Galaxy-Halo Connection

In the early Universe, dark matter collected itself into structures called halos, guiding ordinary matter with their gravitational pull. Ordinary matter accumulates, forming galaxies embedded inside of dark matter halos. Massive dark matter halos gathers more ordinary matter than less massive ones, such that more massive galaxies tend to form in larger halos. More mass fundamentally changes the physics occurring in galaxies, playing a role in the panoply of galaxies we see today. Studying the link between galaxies and the dark matter halos that host them is the first step to understanding the physics responsible for shaping galactic evolution. Furthermore, the link also aides our ability to infer the distribution of matter, as galaxies trace the dark matter halos.

The video of a galaxy cluster from the Millenium Simulation is shown above as an example of how dark matter halos shape galaxy evolution. The bright ovals in the left panel are dark matter halos, which often host galaxies. The galaxies are visible as the blue/white spots in the top right panel. Note how the temperature of these galaxies, shown in the bottom right panel, is strongly dependent on the size of the dark matter halo the galaxy is hosted in. The large halo at the center of the video contains very hot gas, whereas the smaller halos possess much cooler gas comparatively. The blue cold spots are even maintained while entering the main central halo. This is just one example of how dark matter halos alter the physics taking place in galaxies.
(Credit: Volker Springel, Max-Planck-Institute for Astrophysics)

Star Formation

Star formation is a cornerstone in the grand narrative of galaxy evolution. Cold, massive gas clumps serve as the fuel for star formation, and as these galaxies mature they exhaust their gas reservoirs. In the video on the left, you can see this gas as the blue clumps. When these clumps are abundant, the star-formation rate is relatively large (SFR in the top). As the clumps dissipate towards the end of the video, the SFR correspondingly falls.

Whether or not a galaxy is actively forming stars significantly affects its luminous properties. Massive stars tend to be blue, but also have extremely short lives. If the galaxy is not actively forming stars, it cannot maintain a substantial population of blue stars, shifting the entire galaxy's color to redder colors.
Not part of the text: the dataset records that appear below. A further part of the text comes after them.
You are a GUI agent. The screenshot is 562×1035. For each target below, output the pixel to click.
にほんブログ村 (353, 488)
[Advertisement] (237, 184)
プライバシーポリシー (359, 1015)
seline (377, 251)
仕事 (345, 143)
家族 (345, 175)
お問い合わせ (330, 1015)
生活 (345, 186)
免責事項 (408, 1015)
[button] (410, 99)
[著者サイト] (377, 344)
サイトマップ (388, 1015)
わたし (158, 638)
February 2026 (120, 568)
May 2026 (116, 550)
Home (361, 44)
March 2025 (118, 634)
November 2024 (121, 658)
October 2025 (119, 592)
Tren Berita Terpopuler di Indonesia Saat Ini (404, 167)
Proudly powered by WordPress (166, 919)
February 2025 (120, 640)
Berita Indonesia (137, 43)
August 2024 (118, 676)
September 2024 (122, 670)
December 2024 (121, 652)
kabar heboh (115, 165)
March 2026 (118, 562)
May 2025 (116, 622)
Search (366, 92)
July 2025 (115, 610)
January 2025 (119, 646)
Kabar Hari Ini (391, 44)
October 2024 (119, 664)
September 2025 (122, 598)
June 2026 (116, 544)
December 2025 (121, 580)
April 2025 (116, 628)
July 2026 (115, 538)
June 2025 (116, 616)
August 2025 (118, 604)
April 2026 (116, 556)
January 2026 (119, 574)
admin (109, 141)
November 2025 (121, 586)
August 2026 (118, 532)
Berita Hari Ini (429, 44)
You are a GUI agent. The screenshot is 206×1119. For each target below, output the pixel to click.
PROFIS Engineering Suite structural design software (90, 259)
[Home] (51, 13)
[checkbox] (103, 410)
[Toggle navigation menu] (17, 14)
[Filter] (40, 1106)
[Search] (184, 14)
This process occurs relatively quickly such that galaxies largely belong to two groups. The first group is young, actively star-forming, blue galaxies, and the second is mature, passive, red galaxies. The link between the state of star-formation and the properties of the galaxy as a whole underscores the intricate relationship between star formation and galaxy evolution.

However, while astronomers have studied this dichotomy in galaxy evolution in detail, the many complicated mechanisms that influence the the star-formation and gas abundance in a galaxy remains an active field of study. As described in the first section, dark matter halos play a pivotal role in shaping the physical processes that dictate a galaxy's evolution. Massive halos, in particular, host a plethora of mechanisms that serve to dissipate the very gas necessary for nurturing new stars.
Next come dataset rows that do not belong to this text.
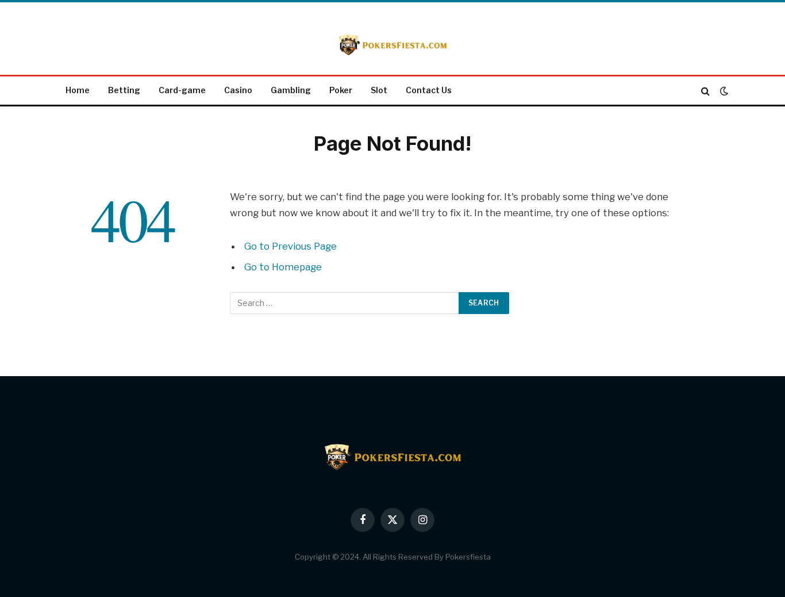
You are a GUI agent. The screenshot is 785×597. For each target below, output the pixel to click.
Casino (238, 90)
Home (78, 90)
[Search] (705, 91)
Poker (340, 90)
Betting (124, 90)
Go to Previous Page (290, 246)
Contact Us (429, 90)
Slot (379, 90)
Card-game (182, 90)
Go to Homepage (283, 267)
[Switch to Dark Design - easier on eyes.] (723, 90)
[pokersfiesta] (392, 39)
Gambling (291, 90)
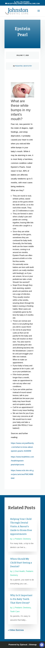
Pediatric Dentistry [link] (23, 66)
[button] (38, 12)
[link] (41, 644)
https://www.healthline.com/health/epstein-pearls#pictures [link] (22, 461)
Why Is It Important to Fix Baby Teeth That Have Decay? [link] (21, 598)
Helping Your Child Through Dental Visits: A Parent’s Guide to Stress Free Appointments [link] (21, 526)
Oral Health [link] (20, 571)
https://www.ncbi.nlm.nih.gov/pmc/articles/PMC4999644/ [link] (22, 474)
This is exemplified in the video on the left. Galaxies initially form in relative isolation, their star formation proceeding smoothly. However, a massive merger event and subsequent chaotic mixing disperses the gas in this region, hampering the star-formation of the galaxies within them. Extrapolating from this example, we would then expect massive halos to typically host many red galaxies. The correlation between the star-formation state of galaxies and their host halos is just one step to understanding galaxy evolution.

Hydrogen's True Colors

Simulations provide us a way to test our models and precisely understand the complicated physics responsible for galaxy evolution. I spearheaded a project with partners from UW, UMD and the Flatiron Institute to take advantage of a state-of-the-art cosmological simulation called IllustrisTNG. We studied the spatial connection between blue and red galaxies and an ingredient for star-formation, neutral hydrogen gas, using their distributions to examine the spatial extent of the influence of environment (via the host halo mass) on the gas abundance and star-formation state of galaxies. We found that galaxies often have their gas content and star-formation altered beyond the virial radius of even the largest halos. In other words, galaxies are influenced by their environment even outside of massive halos, which is surprising since intuitively one would expect galaxies to start losing their gas inside of the massive halos.
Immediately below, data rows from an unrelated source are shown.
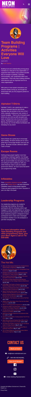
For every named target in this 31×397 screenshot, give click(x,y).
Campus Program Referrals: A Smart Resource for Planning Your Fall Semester (15, 295)
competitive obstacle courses (13, 182)
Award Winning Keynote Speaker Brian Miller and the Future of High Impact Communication (15, 320)
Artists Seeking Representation (15, 377)
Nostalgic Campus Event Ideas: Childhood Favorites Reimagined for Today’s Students (15, 273)
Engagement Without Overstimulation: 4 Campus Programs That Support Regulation (14, 307)
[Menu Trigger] (29, 4)
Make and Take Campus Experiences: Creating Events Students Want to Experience (16, 266)
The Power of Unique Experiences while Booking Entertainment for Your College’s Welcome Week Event (16, 280)
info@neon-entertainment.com (17, 353)
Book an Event (15, 349)
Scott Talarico (7, 63)
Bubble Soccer (12, 184)
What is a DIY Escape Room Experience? (12, 304)
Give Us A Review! (15, 361)
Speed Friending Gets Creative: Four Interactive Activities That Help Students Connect (14, 291)
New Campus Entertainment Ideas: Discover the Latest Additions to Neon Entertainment (16, 288)
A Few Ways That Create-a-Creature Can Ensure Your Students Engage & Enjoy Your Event (16, 285)
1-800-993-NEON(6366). (17, 358)
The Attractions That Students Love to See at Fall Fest (16, 298)
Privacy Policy (4, 390)
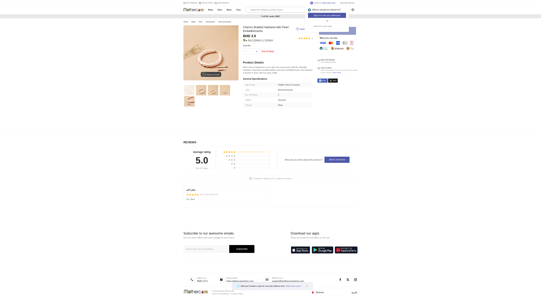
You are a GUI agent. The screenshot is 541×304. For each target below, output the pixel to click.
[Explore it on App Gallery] (346, 249)
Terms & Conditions (220, 294)
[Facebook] (340, 279)
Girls (200, 22)
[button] (303, 29)
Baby (193, 22)
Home (185, 22)
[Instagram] (355, 279)
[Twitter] (347, 279)
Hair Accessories (224, 22)
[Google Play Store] (322, 249)
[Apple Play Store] (300, 249)
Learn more (336, 73)
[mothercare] (194, 10)
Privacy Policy (237, 294)
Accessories (210, 22)
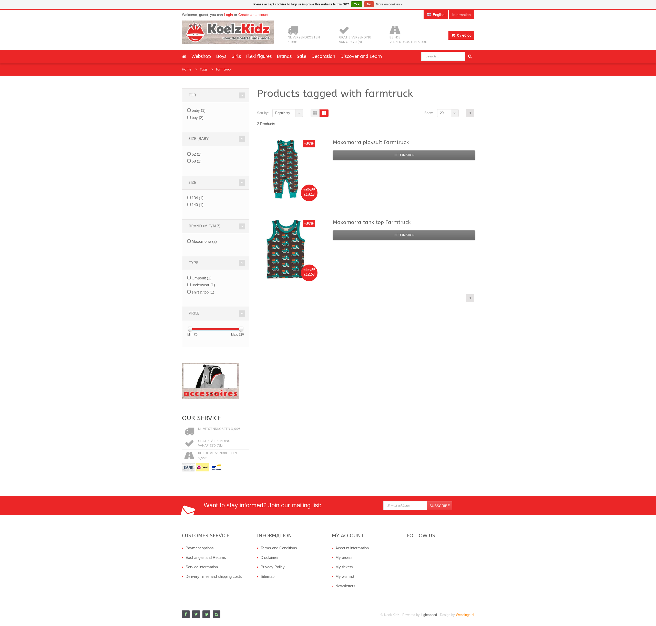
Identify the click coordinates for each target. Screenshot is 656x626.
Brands (284, 56)
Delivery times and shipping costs (214, 576)
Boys (221, 56)
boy (197, 117)
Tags (204, 69)
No (369, 4)
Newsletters (345, 586)
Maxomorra (204, 241)
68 (196, 161)
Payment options (200, 548)
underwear (203, 285)
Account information (352, 548)
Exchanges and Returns (206, 557)
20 (442, 113)
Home (186, 69)
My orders (344, 557)
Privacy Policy (273, 567)
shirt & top (203, 292)
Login (228, 15)
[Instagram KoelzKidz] (216, 614)
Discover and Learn (361, 56)
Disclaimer (270, 557)
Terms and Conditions (279, 548)
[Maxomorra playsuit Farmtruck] (285, 169)
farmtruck (223, 69)
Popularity (282, 113)
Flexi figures (259, 56)
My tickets (344, 567)
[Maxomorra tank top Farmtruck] (285, 249)
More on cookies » (389, 4)
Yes (356, 4)
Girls (236, 56)
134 (197, 198)
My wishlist (344, 576)
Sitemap (267, 576)
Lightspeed (429, 615)
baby (199, 110)
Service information (202, 567)
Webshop (201, 56)
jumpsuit (201, 278)
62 (196, 154)
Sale (301, 56)
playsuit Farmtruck (371, 142)
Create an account (253, 15)
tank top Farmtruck (372, 222)
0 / (463, 35)
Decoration (323, 56)
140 (197, 205)
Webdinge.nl (465, 615)
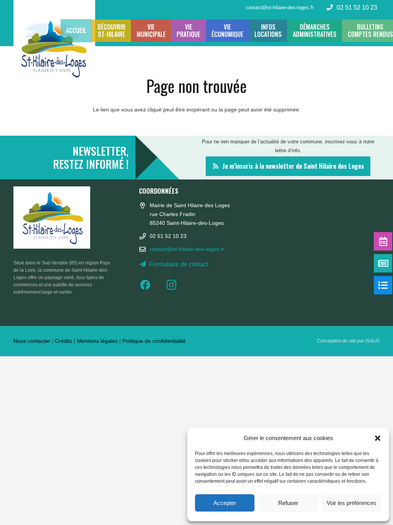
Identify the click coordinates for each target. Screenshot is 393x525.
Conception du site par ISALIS (348, 341)
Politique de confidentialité (154, 341)
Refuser (288, 503)
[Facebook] (152, 285)
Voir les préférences (351, 503)
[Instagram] (177, 285)
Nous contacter (31, 341)
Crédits (63, 341)
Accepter (224, 503)
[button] (377, 438)
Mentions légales (97, 341)
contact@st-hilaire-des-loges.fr (187, 249)
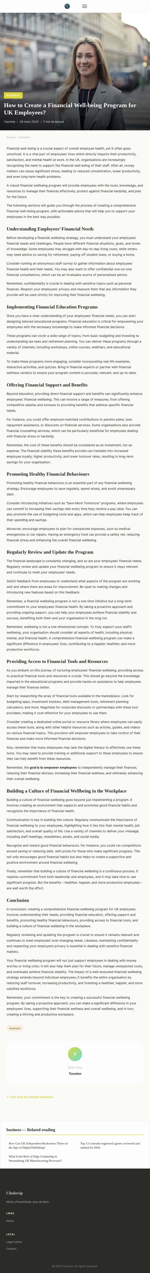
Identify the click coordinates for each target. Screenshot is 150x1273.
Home (10, 1220)
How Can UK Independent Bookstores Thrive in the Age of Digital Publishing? (38, 1145)
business (13, 95)
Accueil (11, 137)
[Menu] (84, 6)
Another surprising result came from studying the time evolution of the clustering of galaxies and hydrogen. If you were to leave galaxies to their own devices, you would expect them to approach each other due to gravity, increasing their clustering. However, We found that all three of red galaxies, blue galaxies and hydrogen actually cluster less with time, which is an entirely unexpected and novel. As it turns out, the changing galaxy demographics and gas reduction in the most clustered regions in the simulation are enough to reverse the expected evolution; for further explanation, please see the paper Osinga+23. In upcoming work, we hope to understand the implications this has on efforts use hydrogen and galaxies to map the large-scale structure of the Universe.